Younger: We left, and we thought it might just be the two of us, then we had other people who wanted to be a part of it.
Permenter: They all had plenty of opportunities, but they knew what kind of a business we were going to build.
Younger: It may sound strange, because we were just starting a company, but it seemed to many like a more certain opportunity, they knew what kind of an environment we’d provide.
RealPoints: What’s your current portfolio?
Younger: We currently lease about 6 million square feet of office space, including Occidental Tower and Park Central 3 and 4 in Dallas, Valliance Plaza in McKinney, and The Avallon in Austin. There’s some additional information on the Dallas properties in the case studies section of our website. And we’re starting to focus on new stuff, too.
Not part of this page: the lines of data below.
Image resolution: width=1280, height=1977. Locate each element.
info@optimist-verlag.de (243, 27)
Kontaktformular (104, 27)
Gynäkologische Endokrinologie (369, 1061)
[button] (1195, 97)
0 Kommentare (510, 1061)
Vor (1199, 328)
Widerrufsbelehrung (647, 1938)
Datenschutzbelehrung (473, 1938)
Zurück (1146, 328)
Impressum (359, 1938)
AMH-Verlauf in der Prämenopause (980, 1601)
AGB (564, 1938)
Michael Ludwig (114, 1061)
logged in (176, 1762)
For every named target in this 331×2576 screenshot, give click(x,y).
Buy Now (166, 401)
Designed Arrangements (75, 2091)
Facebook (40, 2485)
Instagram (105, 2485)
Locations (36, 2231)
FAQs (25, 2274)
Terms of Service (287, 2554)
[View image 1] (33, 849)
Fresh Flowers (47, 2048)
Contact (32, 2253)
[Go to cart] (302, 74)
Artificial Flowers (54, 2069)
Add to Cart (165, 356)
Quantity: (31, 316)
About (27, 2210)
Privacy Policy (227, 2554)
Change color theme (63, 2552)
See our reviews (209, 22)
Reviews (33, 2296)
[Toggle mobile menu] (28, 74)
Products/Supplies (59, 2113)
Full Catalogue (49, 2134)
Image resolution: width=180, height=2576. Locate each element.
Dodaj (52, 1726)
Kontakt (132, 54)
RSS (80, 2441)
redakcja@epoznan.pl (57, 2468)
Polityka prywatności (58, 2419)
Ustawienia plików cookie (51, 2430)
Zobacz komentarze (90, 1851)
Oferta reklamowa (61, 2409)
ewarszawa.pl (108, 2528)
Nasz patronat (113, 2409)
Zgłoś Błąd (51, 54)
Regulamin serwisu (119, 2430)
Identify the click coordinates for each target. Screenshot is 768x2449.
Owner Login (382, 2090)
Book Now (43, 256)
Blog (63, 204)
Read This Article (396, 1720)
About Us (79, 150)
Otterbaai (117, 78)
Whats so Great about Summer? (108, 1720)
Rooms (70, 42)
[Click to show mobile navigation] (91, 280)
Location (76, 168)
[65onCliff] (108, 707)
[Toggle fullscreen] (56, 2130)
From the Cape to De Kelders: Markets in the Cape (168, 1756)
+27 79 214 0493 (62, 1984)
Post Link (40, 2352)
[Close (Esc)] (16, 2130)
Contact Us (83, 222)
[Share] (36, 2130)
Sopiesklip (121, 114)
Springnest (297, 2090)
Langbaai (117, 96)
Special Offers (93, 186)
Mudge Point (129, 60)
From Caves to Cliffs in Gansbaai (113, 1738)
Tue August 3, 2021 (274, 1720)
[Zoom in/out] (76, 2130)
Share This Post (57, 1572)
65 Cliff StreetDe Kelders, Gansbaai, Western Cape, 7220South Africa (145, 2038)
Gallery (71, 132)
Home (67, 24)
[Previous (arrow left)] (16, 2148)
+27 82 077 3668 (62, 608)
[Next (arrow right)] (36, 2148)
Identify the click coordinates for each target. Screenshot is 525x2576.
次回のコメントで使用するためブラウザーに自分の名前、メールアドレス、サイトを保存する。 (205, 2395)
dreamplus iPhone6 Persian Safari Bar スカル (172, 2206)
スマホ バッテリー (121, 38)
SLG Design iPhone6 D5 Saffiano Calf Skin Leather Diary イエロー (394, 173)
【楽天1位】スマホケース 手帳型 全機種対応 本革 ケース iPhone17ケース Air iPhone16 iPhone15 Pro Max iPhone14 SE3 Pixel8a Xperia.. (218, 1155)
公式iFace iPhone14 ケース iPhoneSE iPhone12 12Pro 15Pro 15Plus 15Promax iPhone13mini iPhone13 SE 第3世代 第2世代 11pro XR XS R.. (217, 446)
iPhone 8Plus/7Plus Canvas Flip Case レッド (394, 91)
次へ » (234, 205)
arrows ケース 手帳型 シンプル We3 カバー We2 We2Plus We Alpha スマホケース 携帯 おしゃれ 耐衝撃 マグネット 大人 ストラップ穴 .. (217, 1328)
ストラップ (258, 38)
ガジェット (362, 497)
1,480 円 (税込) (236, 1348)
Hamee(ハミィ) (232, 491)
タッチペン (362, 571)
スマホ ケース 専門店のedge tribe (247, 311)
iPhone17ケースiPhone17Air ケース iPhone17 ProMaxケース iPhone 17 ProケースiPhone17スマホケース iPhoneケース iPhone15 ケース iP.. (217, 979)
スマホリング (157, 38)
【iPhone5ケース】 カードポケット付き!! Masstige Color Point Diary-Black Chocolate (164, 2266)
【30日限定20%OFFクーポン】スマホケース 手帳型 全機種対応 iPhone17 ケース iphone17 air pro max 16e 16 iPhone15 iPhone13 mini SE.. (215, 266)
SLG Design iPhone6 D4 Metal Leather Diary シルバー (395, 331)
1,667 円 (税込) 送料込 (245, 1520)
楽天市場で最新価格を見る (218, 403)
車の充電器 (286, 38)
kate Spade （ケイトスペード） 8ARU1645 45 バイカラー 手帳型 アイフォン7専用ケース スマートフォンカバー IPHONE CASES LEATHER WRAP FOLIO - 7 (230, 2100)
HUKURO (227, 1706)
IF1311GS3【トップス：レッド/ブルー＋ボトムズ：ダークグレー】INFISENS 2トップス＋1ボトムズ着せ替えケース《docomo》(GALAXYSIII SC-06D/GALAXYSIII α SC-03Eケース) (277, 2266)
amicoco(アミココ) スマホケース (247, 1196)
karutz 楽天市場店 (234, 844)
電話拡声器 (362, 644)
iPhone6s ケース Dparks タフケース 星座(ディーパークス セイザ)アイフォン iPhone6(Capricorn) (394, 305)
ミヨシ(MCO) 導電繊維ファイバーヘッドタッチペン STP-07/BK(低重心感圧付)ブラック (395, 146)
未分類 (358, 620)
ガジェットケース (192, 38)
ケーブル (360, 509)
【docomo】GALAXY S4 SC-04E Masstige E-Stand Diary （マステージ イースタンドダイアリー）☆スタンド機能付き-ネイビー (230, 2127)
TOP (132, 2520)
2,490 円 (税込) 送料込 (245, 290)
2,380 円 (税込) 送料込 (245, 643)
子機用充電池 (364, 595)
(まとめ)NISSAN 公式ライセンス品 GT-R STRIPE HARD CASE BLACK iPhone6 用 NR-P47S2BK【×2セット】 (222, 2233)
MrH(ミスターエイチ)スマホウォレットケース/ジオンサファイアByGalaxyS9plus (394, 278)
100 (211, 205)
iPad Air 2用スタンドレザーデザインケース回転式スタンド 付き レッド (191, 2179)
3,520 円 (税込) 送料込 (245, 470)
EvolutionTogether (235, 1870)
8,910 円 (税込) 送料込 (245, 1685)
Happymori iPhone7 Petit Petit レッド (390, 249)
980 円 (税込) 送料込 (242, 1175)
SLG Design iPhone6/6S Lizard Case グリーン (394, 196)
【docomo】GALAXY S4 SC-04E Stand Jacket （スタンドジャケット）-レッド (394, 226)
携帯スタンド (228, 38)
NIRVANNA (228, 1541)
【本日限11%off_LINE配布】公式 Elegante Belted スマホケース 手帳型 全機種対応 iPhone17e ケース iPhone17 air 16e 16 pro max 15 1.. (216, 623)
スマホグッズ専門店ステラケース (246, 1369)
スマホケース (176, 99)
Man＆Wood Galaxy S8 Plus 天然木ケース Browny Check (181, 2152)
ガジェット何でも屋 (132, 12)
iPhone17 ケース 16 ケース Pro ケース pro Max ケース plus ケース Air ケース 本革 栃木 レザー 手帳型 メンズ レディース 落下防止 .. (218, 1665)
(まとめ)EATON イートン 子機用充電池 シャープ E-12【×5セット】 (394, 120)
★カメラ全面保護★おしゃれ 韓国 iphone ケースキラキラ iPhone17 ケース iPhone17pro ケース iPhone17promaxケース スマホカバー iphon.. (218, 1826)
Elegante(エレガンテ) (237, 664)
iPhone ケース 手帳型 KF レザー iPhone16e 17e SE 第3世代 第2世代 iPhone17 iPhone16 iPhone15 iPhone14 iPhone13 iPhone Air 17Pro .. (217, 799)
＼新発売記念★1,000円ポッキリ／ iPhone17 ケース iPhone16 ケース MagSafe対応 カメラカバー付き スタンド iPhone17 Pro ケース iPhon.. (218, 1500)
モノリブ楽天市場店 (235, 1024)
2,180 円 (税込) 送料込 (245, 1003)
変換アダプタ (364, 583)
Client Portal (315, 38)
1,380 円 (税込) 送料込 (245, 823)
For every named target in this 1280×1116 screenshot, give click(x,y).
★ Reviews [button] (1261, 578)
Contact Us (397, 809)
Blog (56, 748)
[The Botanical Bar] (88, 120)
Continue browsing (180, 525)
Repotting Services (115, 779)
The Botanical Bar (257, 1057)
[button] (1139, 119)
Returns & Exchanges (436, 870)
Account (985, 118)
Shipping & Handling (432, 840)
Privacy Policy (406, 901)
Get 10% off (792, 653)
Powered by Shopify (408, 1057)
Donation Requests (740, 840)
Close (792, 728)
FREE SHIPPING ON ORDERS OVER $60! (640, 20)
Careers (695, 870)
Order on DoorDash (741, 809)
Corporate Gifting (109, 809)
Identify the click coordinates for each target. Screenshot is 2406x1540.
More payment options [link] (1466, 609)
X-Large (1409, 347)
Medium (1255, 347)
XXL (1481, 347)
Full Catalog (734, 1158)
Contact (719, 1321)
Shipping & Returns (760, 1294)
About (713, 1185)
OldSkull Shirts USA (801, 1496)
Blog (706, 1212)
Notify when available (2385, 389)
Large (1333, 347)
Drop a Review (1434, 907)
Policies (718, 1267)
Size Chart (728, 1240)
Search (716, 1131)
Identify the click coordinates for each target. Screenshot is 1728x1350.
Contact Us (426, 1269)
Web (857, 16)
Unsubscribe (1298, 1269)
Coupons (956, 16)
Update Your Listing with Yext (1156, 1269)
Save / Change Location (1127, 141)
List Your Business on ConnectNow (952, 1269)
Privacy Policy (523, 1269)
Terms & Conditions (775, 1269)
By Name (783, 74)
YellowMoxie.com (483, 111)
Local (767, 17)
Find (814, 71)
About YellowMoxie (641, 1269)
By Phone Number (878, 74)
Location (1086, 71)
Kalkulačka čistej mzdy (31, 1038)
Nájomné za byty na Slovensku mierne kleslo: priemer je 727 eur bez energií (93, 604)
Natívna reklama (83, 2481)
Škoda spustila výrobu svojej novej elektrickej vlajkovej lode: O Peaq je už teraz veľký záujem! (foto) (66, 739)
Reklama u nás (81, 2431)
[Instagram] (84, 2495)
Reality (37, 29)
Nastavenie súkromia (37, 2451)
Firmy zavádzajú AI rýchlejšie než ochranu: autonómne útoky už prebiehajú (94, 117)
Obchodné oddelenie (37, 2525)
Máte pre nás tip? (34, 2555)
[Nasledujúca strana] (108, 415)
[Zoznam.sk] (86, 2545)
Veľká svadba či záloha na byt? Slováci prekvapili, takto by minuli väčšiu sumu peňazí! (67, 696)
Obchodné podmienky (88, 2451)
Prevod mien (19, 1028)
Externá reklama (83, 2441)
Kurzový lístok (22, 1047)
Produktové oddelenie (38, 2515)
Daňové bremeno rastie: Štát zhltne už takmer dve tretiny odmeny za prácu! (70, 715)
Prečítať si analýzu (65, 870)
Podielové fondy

RealPoints: What about leasing activity?
Permenter: It has been very good. Our performance during the first four months of our company significantly exceeded what I was expecting.
Younger: The market is healthy. That’s indicated in the numbers. It has been a pleasant surprise. We were planning for the worst and hoping for the best.
Permenter: I’m anticipating that the market will continue to tighten up and that rates will continue to rise. We seem to be hitting the market at the right time; we’ve had very good activity.
RealPoints: Are you seeing it certain submarkets?
Permenter: You’d be surprised. We’re even seeing it along Interstate 635, which, as you know, is under construction. It’s really broad-brush.
Younger: The most activity is centered where you’d expect—Legacy and Uptown. The Freeport/Las Colinas market is also very busy, with some big deals and build-to-suits floating around. We’ll see how many land, but there’s a lot to work on right now.
RealPoints: In terms of building out your service lines, do you have a certain order for that?
Younger: One thing we want to be very sensitive to is sticking with what we’re real good at, and getting firmly established in that area before we move into another. I’d like to grow synergistically, in a ideal world. But we’re also in a people industry, so it’s going to depend on the talent. We’ll probably adjust growth plans according to the availability of talent.
RealPoints: What has been the most surprising thing for you so far?
Permenter: For me it has been just the ability to focus on business, instead of worrying about what’s going on with your employer. You don’t realize how much of an impact that has, the constant overhang, and the phone calls about what’s going on, versus now being able to focus on moving forward. It’s liberating.
Younger: It’s the freedom to pursue the opportunities that are out there, without a governor. That’s not really surprising, but being able to now think that way feels very good.